If an insured becomes totally disabled, he may recover payments under his disability insurance policy during his period of disability. One factor that is used to determine the insured’s eligibility for such payments is his ability to work. If he has the ability to engage in substantially gainful employment, for example, he may be denied coverage. Also, if he actually obtains employment, he may also be denied coverage. This articles addresses situations in which the insured may or may not be entitled to disability payments if he actually obtains employment.

An insured’s efforts to work after becoming totally disabled will not automatically make him ineligible for disability payments. If his disability is in fact total, his conduct may not be the test to determine if the insurer is liable. In addition, the insured’s ability to receive income is not the same as earning capacity in an occupation with respect to determining if he is entitled to disability benefits.

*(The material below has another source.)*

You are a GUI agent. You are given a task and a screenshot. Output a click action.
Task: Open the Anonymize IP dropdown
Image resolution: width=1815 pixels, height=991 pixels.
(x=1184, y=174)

Factors such as the type of work and the timing of the work may be considered in determining the insured’s eligibility.

Entitlement to benefits

The insured may be entitled to disability benefits even if:

  • he returns to work while his ailments grow progressively worse
  • his employer keeps his name on the payroll or keeps up his salary payments
  • he performs light or inconsequential work
  • he increases his income following the injury
  • he obtains some type of financial gain, whether in his regular occupation or in another type of work
  • he continues to work because of a lack of awareness that his injury necessitates immediate attention
  • he attempts to return to work despite a policy requirement of continuous disability

No entitlement to benefits

On the other hand, an insured may be denied disability benefits in the following situations:

  • he does not stop working because of his claimed disability
  • he returns to his old employment and receives the same wages
  • he works a substantial part of each day, even if less than before his injury
  • he works for a long period of time after his injury
  • he tests out various employments despite the policy’s provision that he may not perform work for any compensation
  • the circumstances of his employment show that he is not totally disabled

Copyright 2012 LexisNexis, a division of Reed Elsevier Inc.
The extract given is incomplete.